Page:
════════

---
language:
- en
license: apache-2.0
tags:
- image-generation
- latent-diffusion
- denoising-diffusion
- computer-vision
- generative-model
paperswithcode_id: akatsuki-neo/JLT
---
# JLT: Clean-Latent Prediction in Latent Diffusion Transformers
[](https://arxiv.org/abs/2605.27102)
[](https://akatsuki-neo.github.io/JLT)
[](https://github.com/akatsuki-neo/JLT)
ImageNet 256×256 samples from JLT-B/1 using 50-step Heun sampling.
## Authors
[**Funing Fu**](https://github.com/chinoll) · [**Tenghui Wang**](https://github.com/spawner1145) · [**Guanyu Zhou**](https://the-martyr.github.io/) · Junyong Cen · Qichao Zhu
## Overview
JLT investigates whether predicting clean data is better than predicting velocity in latent space. Under the same architecture, training settings, and FLUX.2 VAE representation, clean-latent prediction achieves **FID 2.50** vs. velocity prediction at **FID 6.56** — a 62% improvement on ImageNet 256×256.

════════

Source data:
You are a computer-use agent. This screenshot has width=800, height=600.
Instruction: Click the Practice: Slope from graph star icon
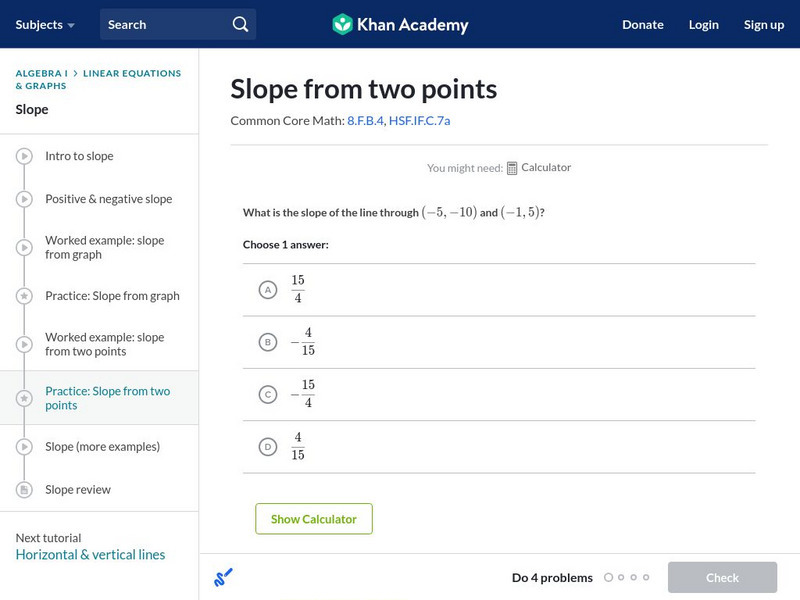click(x=24, y=296)
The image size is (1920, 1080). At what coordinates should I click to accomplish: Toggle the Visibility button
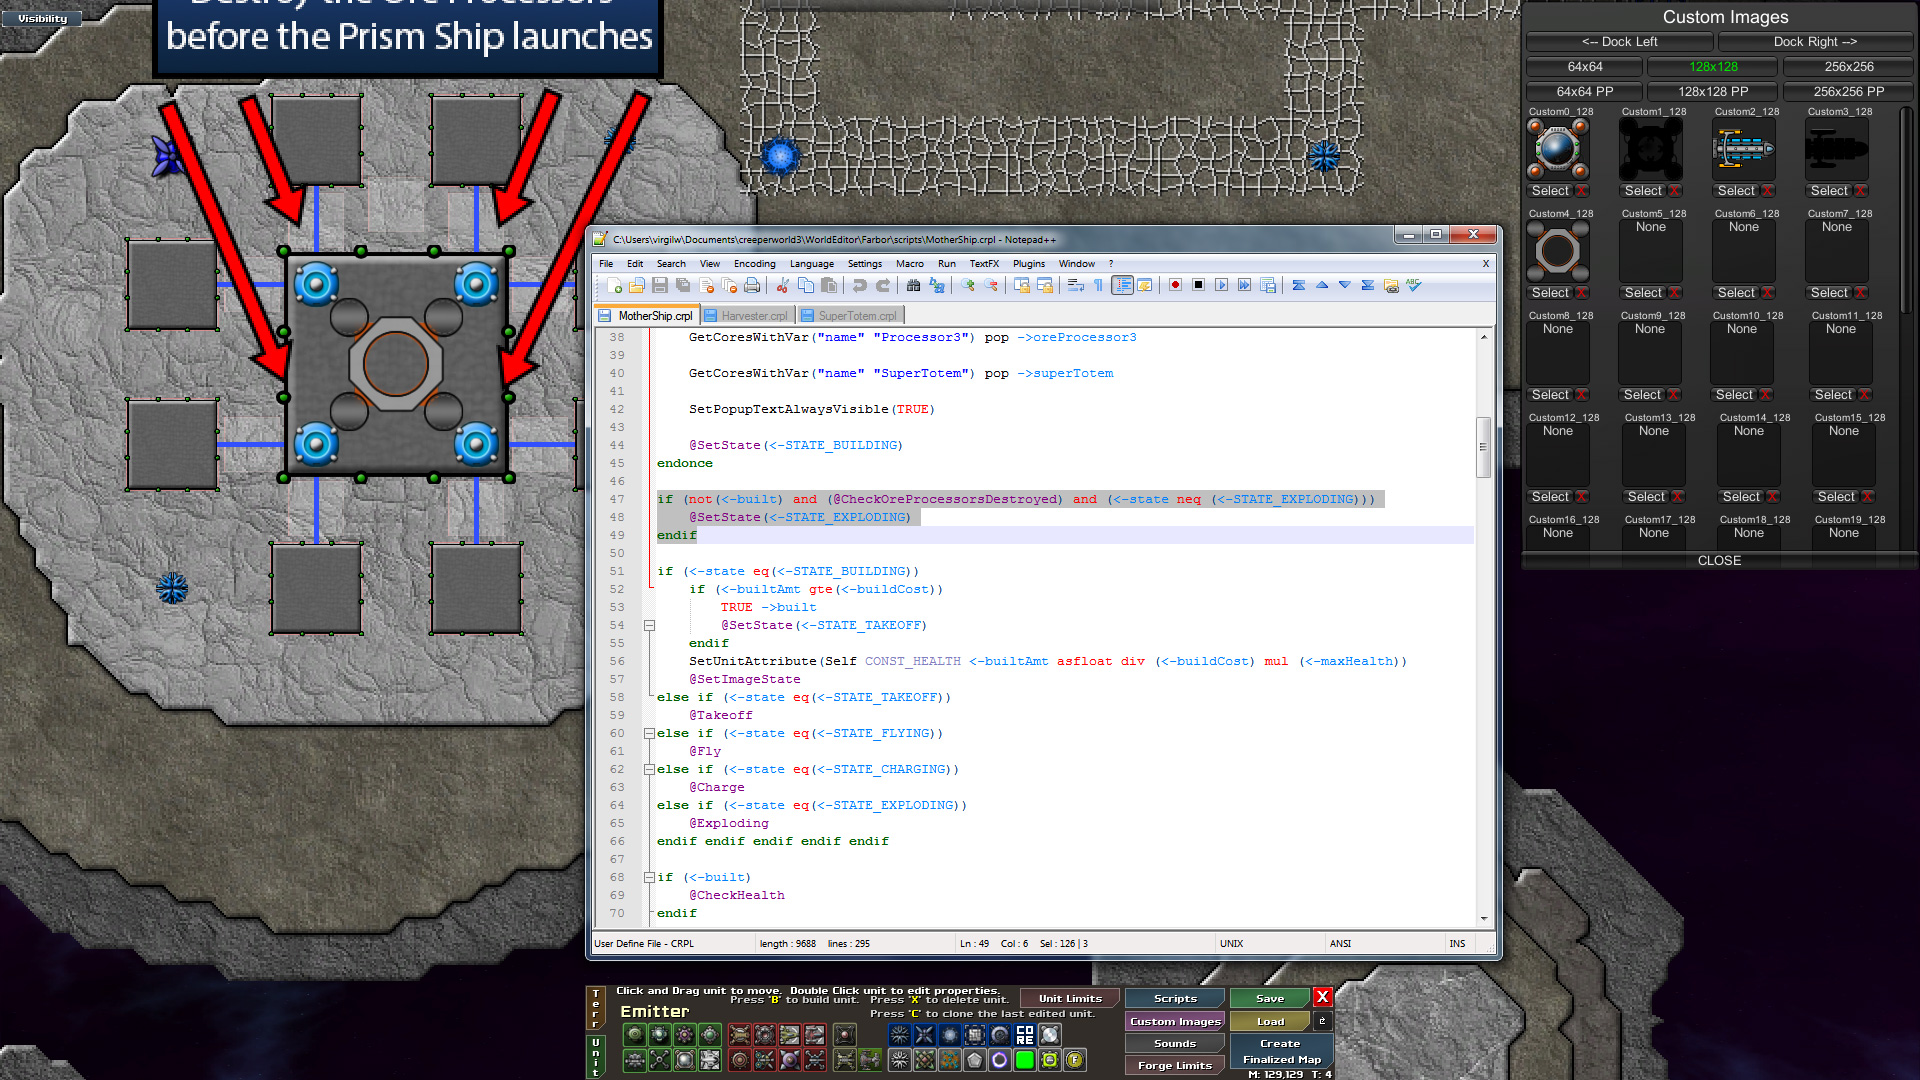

════════

What to work on:
Rewrite the stretch of the model card from "[](https://github.com/akatsuki-neo/JLT)" through "on ImageNet 256×256.", swapping "Heun" for "Euler". The listing has no connection to the model card.

Solved exercise:
[](https://github.com/akatsuki-neo/JLT)
ImageNet 256×256 samples from JLT-B/1 using 50-step Euler sampling.
## Authors
[**Funing Fu**](https://github.com/chinoll) · [**Tenghui Wang**](https://github.com/spawner1145) · [**Guanyu Zhou**](https://the-martyr.github.io/) · Junyong Cen · Qichao Zhu
## Overview
JLT investigates whether predicting clean data is better than predicting velocity in latent space. Under the same architecture, training settings, and FLUX.2 VAE representation, clean-latent prediction achieves **FID 2.50** vs. velocity prediction at **FID 6.56** — a 62% improvement on ImageNet 256×256.